The Personal Costs of Subprime Lending and the Foreclosure Crisis: A Matter of Trust, Insecurity, and Institutional Deception


  • *Direct correspondence to Lauren M. Ross, Temple University, Sociology Department, Gladfelter Hall, 7th Floor, 1115 W. Berks St., Philadelphia, PA 19122 〈〉. Lauren Ross will provide all data and coding information to those wishing to replicate the study. We thank the National Community Reinvestment Coalition for its assistance on this project.


Objective. Research on widespread loan failures suggests that many of the mortgage loans that were made since 2000 were of a deceptive or predatory nature. This study explores the experiences and sentiments of those who are at risk of foreclosure within a broader framework of trust, individualization, and ontological security.

Methods. Interviews examine families' lending experience and how they have coped with their personal troubles that resulted from their housing crisis.
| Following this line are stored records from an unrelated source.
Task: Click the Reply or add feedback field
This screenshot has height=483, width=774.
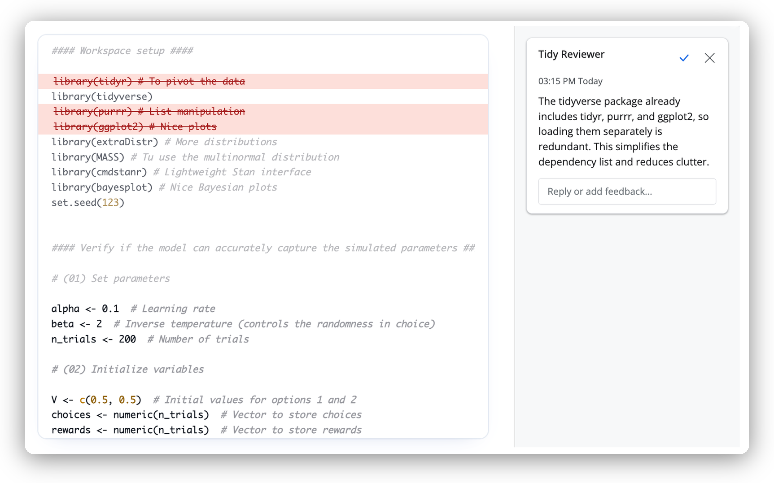Action: (627, 191)
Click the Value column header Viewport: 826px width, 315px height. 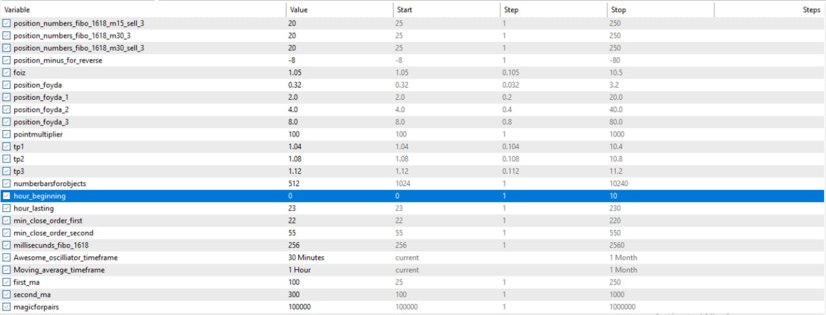point(299,10)
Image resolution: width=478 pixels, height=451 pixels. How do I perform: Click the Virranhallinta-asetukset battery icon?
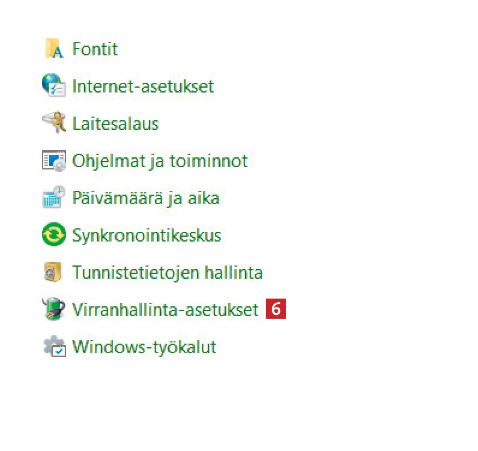(54, 309)

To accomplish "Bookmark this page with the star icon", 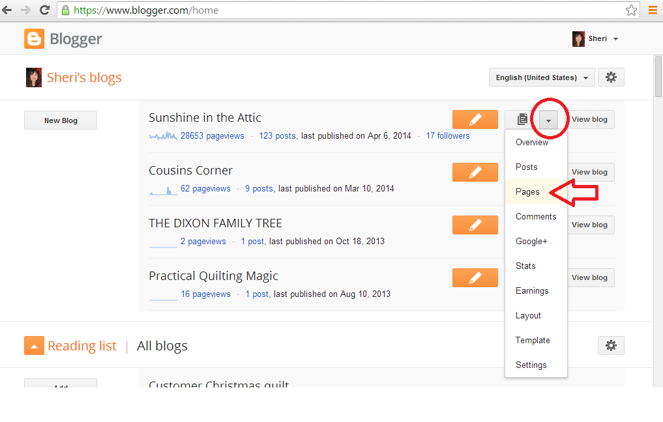I will (631, 10).
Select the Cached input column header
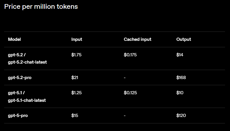The image size is (230, 131). tap(137, 39)
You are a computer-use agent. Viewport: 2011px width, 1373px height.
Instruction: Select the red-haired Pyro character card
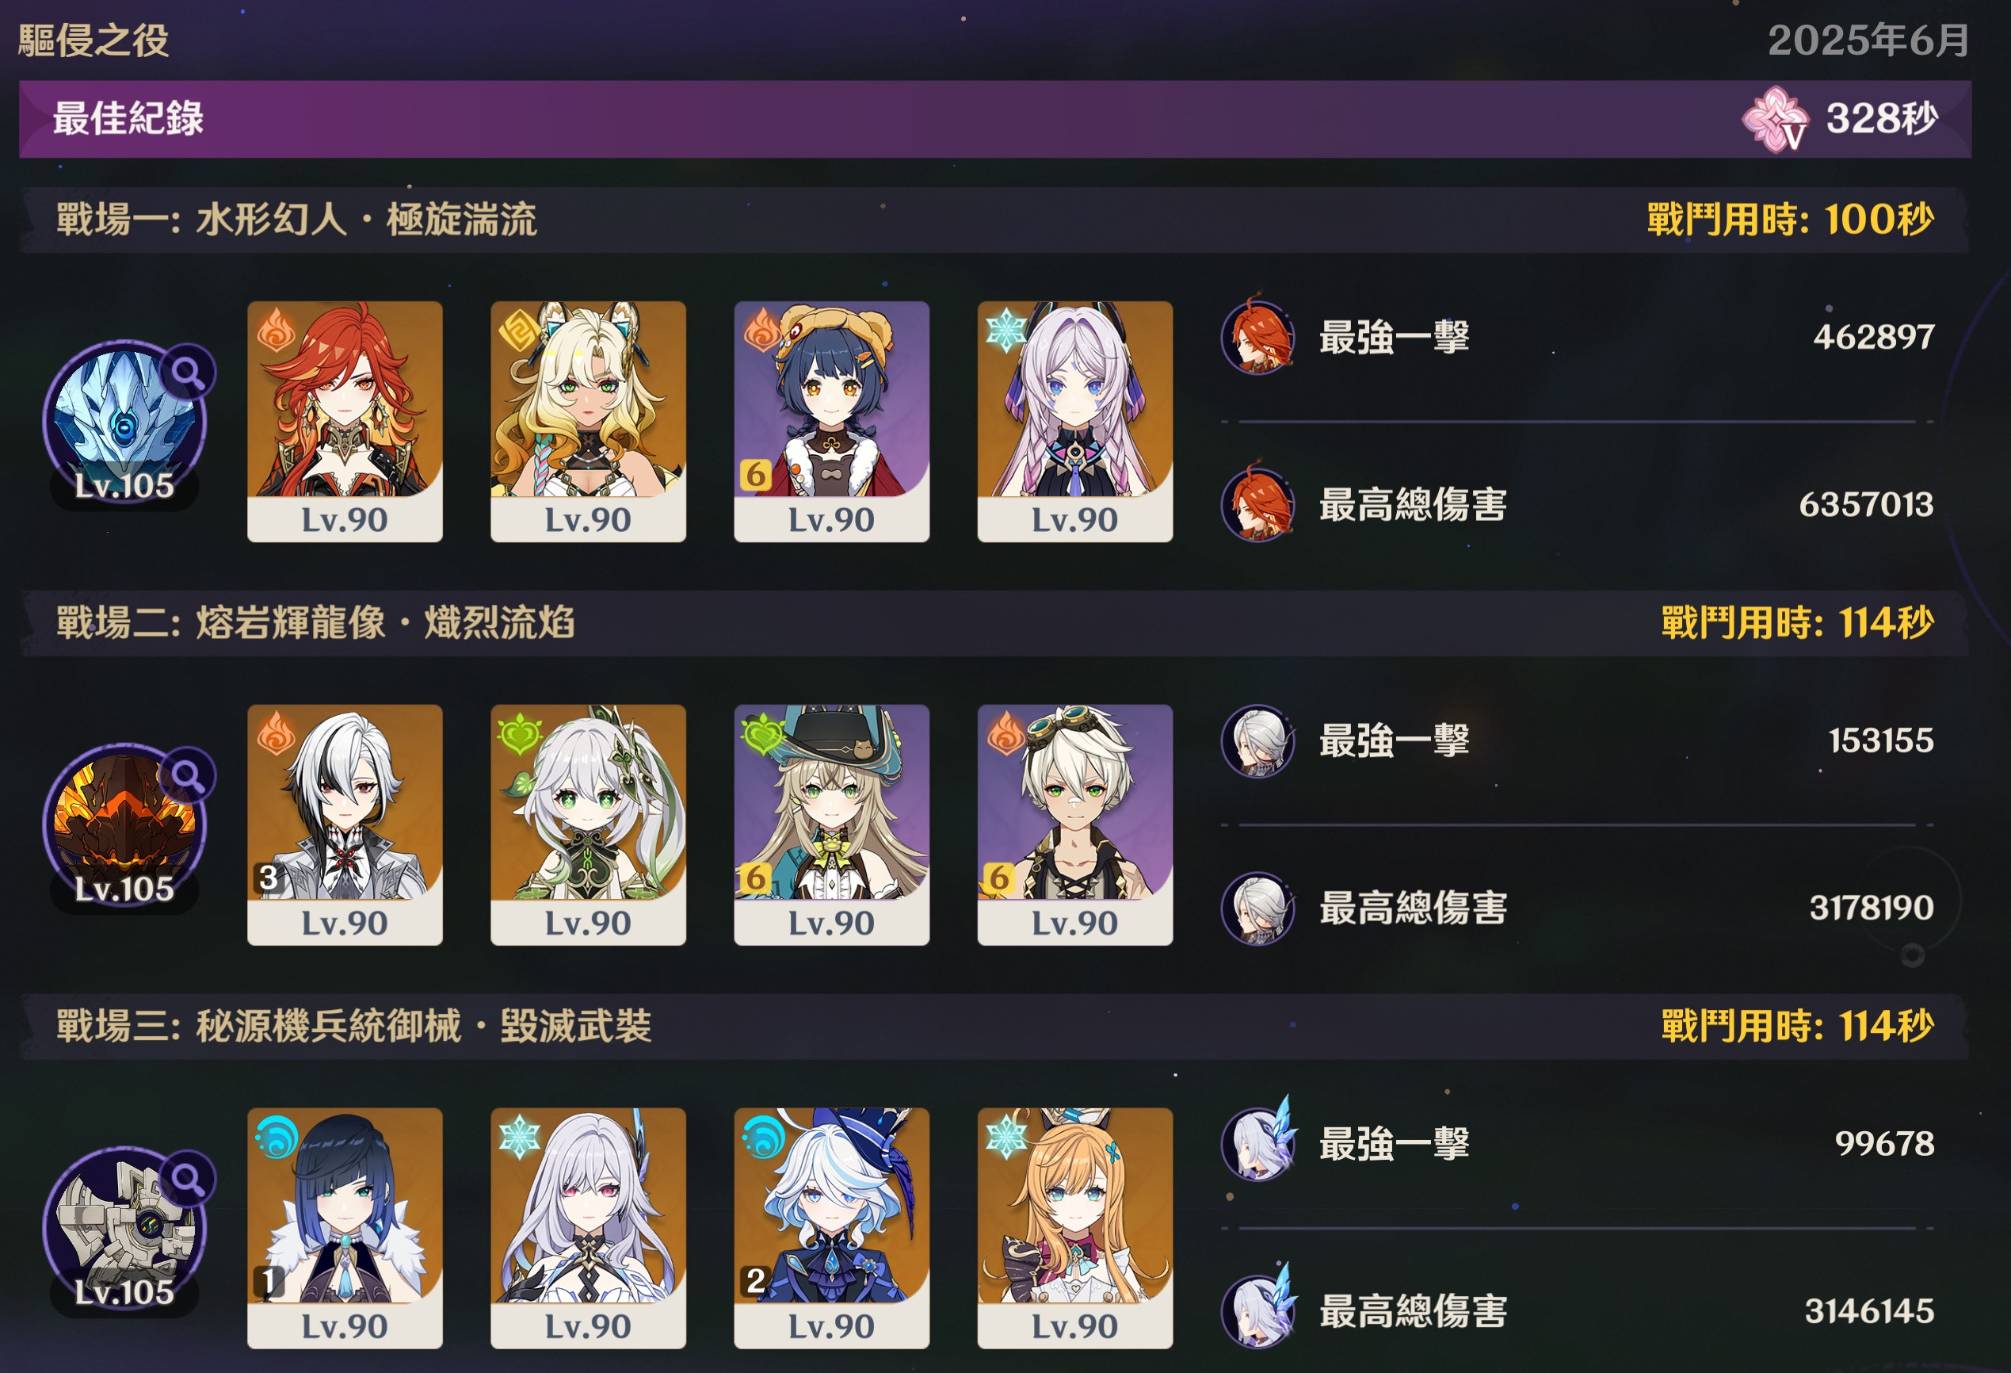pos(344,422)
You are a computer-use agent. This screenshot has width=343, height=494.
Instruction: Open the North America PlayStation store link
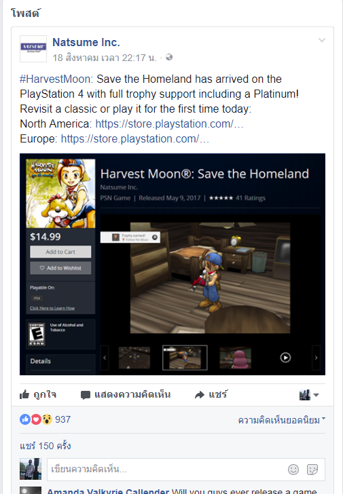pyautogui.click(x=169, y=124)
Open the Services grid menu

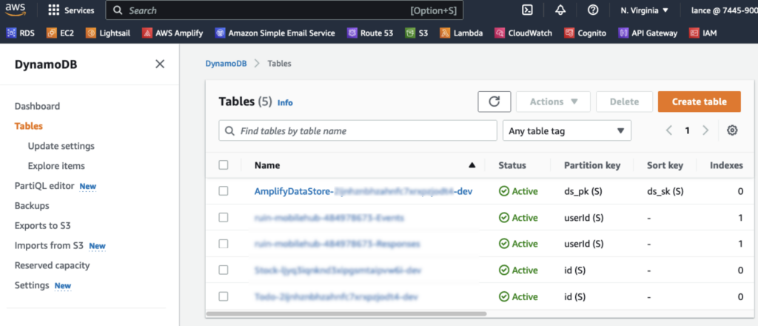pyautogui.click(x=71, y=10)
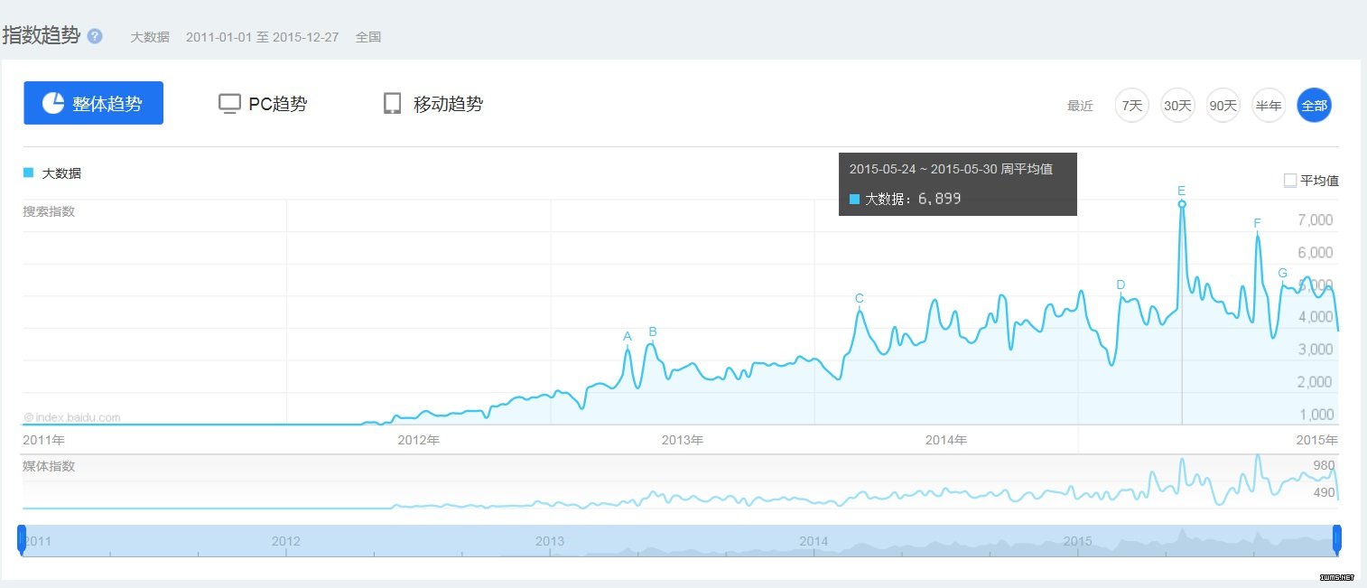Show the last 7天 of data
Viewport: 1367px width, 588px height.
(1131, 106)
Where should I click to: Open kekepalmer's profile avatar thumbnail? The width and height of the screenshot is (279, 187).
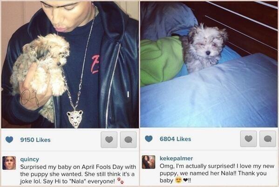pyautogui.click(x=149, y=162)
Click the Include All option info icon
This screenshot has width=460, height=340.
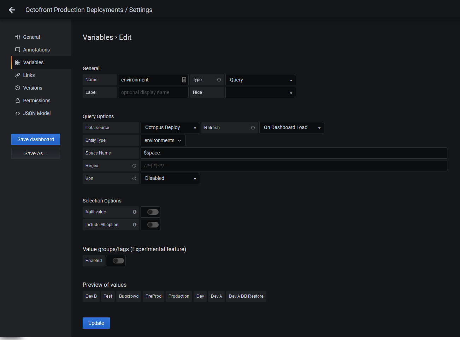(135, 225)
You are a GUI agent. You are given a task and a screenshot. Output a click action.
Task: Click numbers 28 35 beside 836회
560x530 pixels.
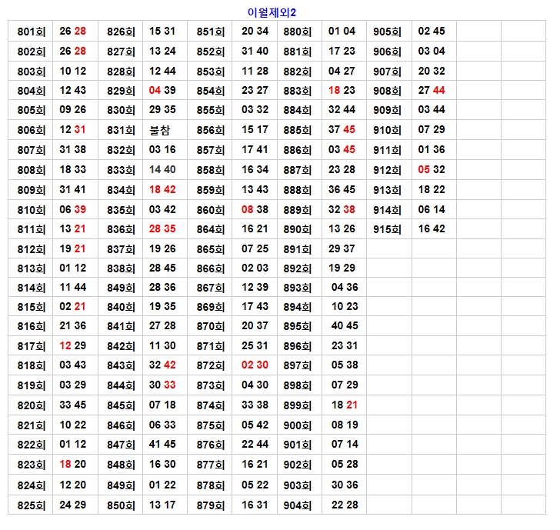click(162, 228)
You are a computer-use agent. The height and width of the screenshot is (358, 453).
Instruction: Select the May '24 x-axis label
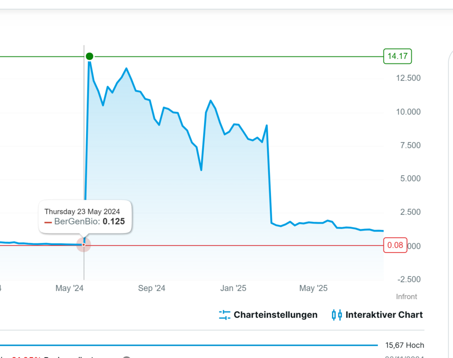pos(69,288)
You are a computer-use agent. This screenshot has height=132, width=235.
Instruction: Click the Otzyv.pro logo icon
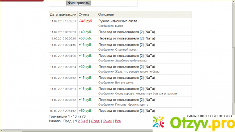(158, 122)
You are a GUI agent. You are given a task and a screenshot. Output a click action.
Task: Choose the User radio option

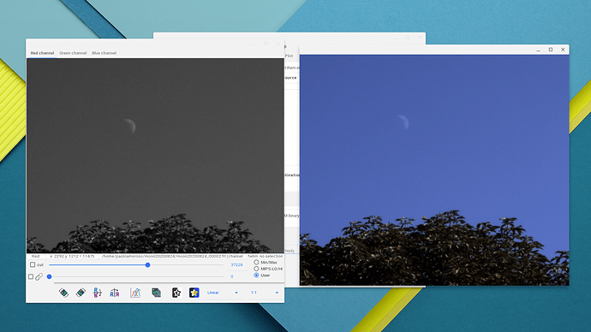click(x=256, y=276)
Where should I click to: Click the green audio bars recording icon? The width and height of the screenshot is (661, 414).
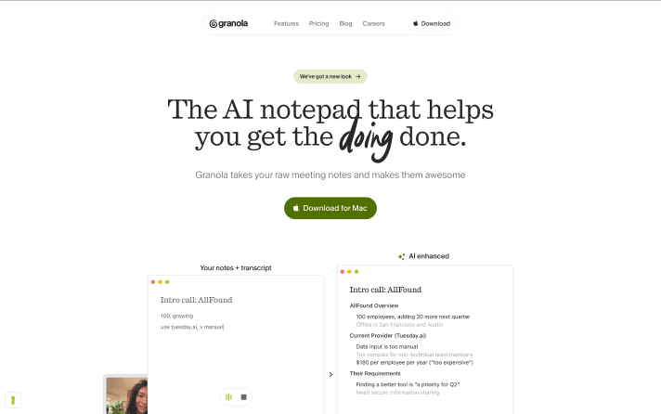(228, 396)
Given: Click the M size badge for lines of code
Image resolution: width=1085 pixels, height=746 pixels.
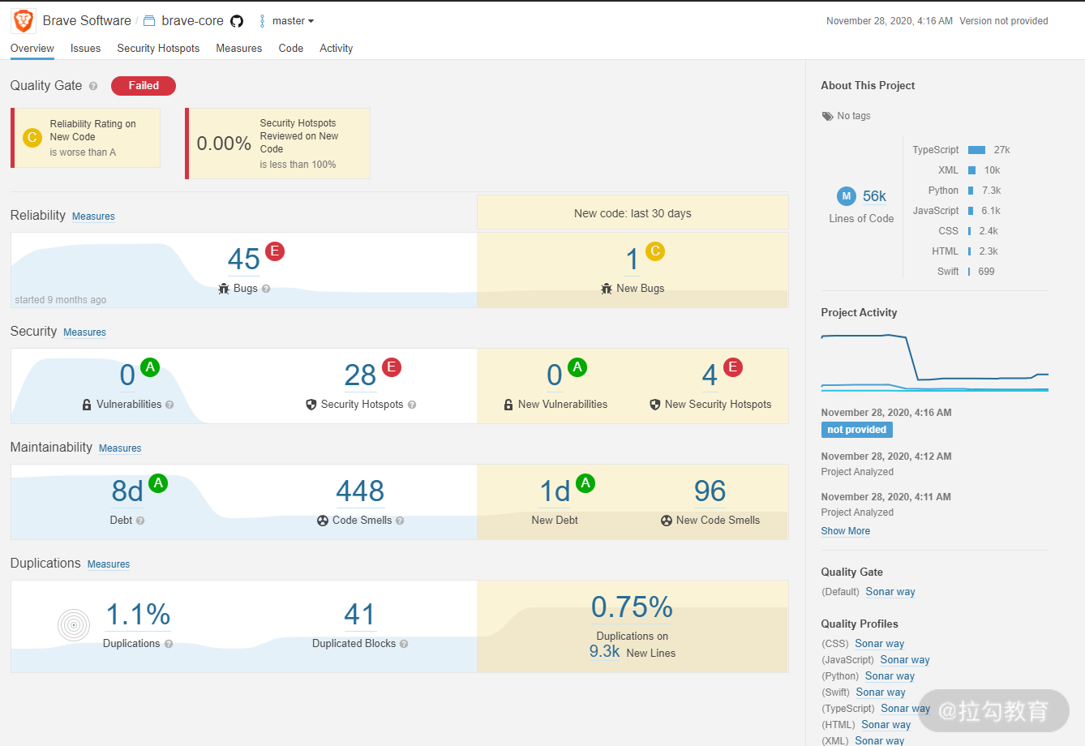Looking at the screenshot, I should coord(847,196).
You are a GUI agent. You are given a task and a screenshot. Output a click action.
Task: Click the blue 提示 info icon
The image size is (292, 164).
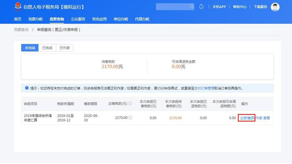tap(27, 88)
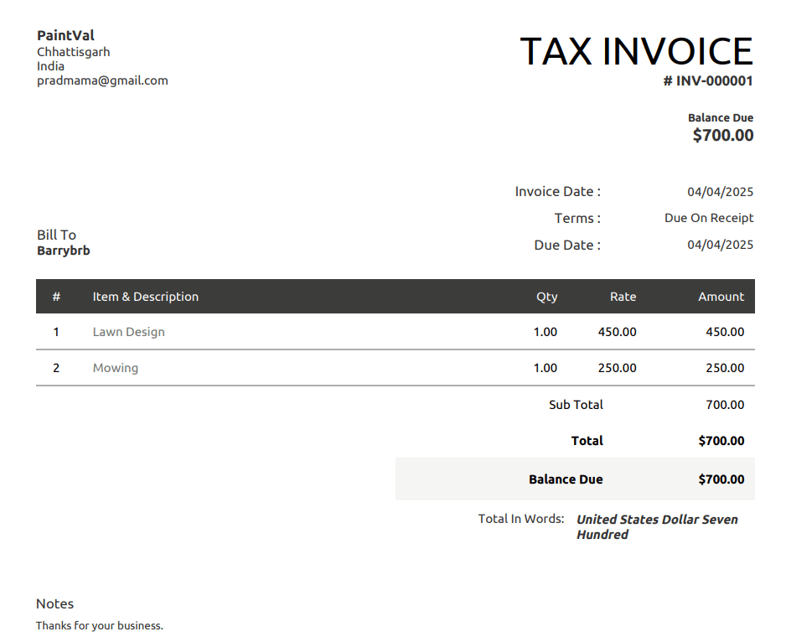
Task: Select the Item & Description column header
Action: (x=145, y=296)
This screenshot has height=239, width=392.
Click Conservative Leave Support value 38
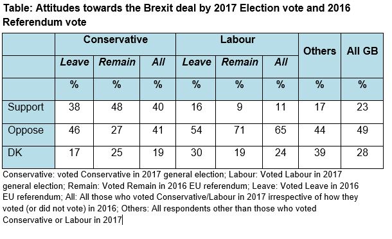click(75, 107)
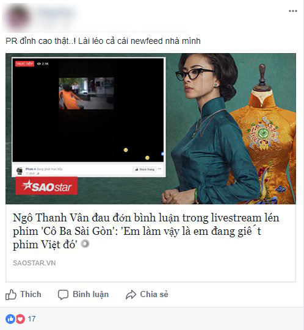Click the Bình luận button label
Viewport: 304px width, 330px height.
click(x=90, y=295)
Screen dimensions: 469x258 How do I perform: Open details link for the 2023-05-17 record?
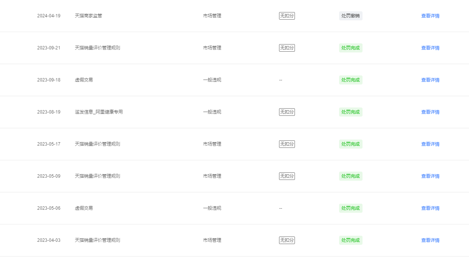[x=430, y=144]
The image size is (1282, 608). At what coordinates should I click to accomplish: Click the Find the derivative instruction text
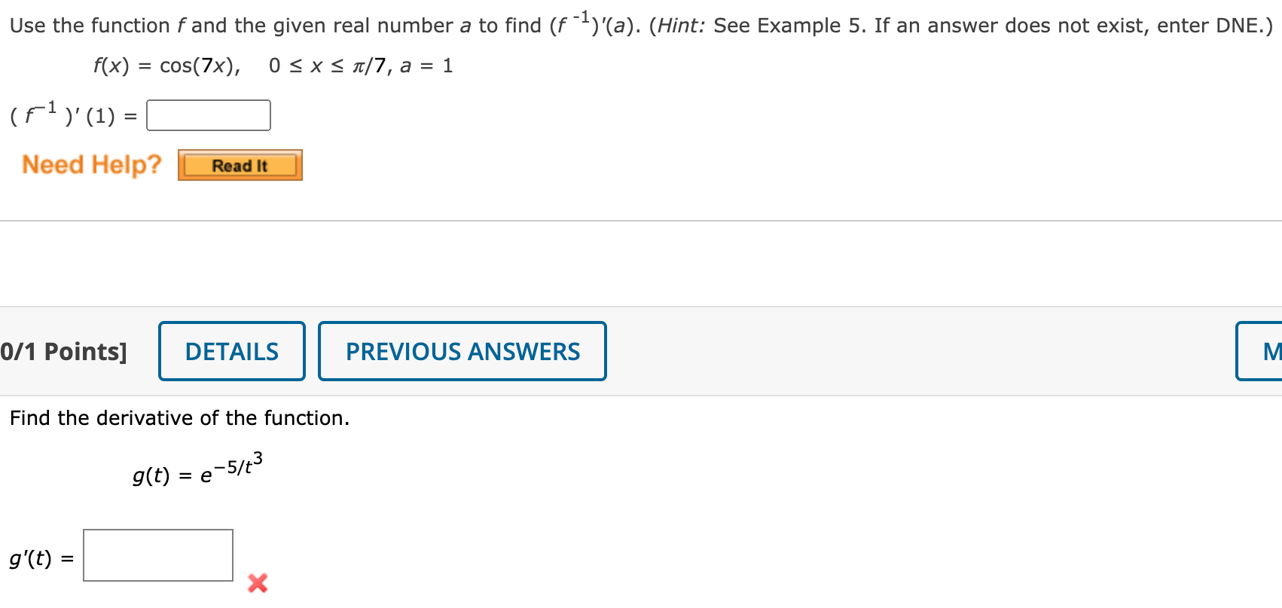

Results. As many of these loans were of a deceptive or predatory nature, individuals are likely to reflect on the psychological consequences of their predicament. Although these findings suggest that these individuals have lost trust in the housing market, many have internalized their situation as a personal failure. In addition, feelings of anxiety, stress, insecurity, and uncertainty have come to characterize their experiences.

Conclusions. This research calls for policy recommendations that seek to restore confidence and to ensure greater consumer protection in financial markets.